> STATED PROBLEM: Can you continue the forum reply below, on whether time has flowed at the same rate ever since the big bang, starting after its last sentence? The data that follows the reply is separate from it.

> SOURCE DOCUMENT:
————————

This is one of those questions that can lead to a lot of different answers to slightly different versions of the question. Some versions, IMO, aren't really physically meaningful, and all versions require some care in making sure the concepts you're working with are well-defined.
fbs7 said:
Question is: do we know enough about how time flows (in a frame of reference at rest)
As dpa pointed out, "at rest" is relative.
fbs7 said:
to assume that it has always flowed at the same rate, ever since the first plank time after the big bang?
Also, as dpa pointed out, the concept of "rate of time flow" as it stands isn't really well-defined. For example, you say:
fbs7 said:
I mean, I assume (but I really don't if that is feasible or not) we can study the light from galaxies very far away and gather some conclusions how time flowed there when they emitted their light, but that was from 480 million years after the big bang. How about the initial 479 million years?
We can indeed study light from faraway galaxies that was emitted long ago, as well as other phenomena such as radioactivity that give indications of time, and from that try to draw conclusions about whether the values of various physical constants, like the fine structure constant, have changed over the intervening time. See, for example, this page of the Usenet Physics FAQ:
http://math.ucr.edu/home/baez/physics/ParticleAndNuclear/constants.html
However, whether you interpret any such variation in constants (so far nobody has found any evidence for such variation, but suppose someone did someday) as a "change in the rate of time flow" is a matter of interpretation. So to really get an answer to your question, you first have to decide what you think would count as a change in the rate of time flow. See further comments below.
fbs7 said:
do we know if the flow of time at rest is related to the speed of light?

————————

> SUPPLIED MATERIAL:
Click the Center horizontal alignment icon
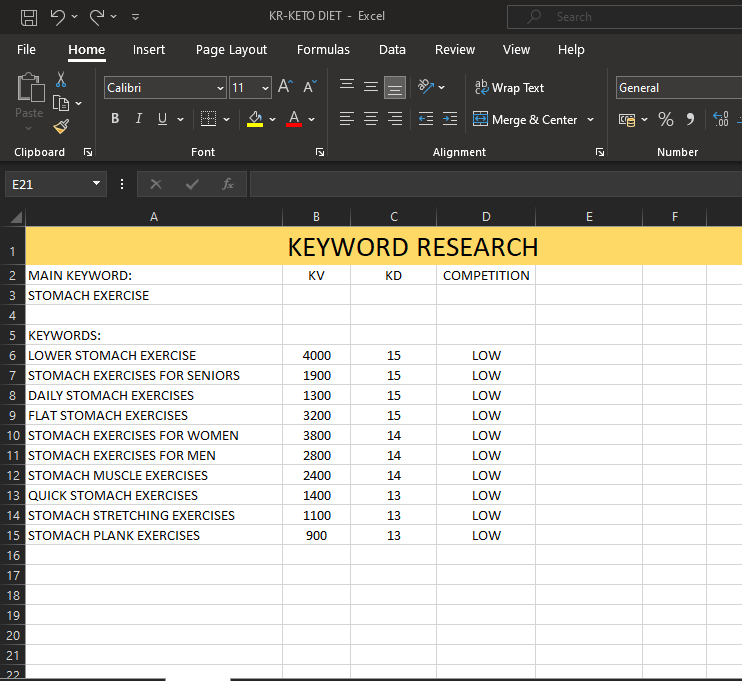 (371, 119)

————————

> RESPONSE:
This version of the question, IMO, requires even more care in answering. For example:
zhermes said:
All things move through space-time at a constant velocity; namely, the speed of light. If an object is traveling through space near the speed of light; it travels very slowly through time. If an object is at rest, it travels at the speed of light through time.
This is not wrong, exactly, but this way of putting things can very easily lead to confusion. The underlying physics that zhermes is describing here is this: objects in spacetime have associated with them a 4-momentum, which is their energy and momentum wrapped up into a single mathematical object that transforms in an appropriate way under Lorentz transformations--meaning that it properly represents how the object's energy and momentum appear to change when you change how you are moving relative to the object. If you take an object's 4-momentum, and divide by the object's rest mass, you get a mathematical object called the 4-velocity. This 4-velocity is the 4-D spacetime analogue of an ordinary vector, and the length of this vector is, in conventional units, the speed of light.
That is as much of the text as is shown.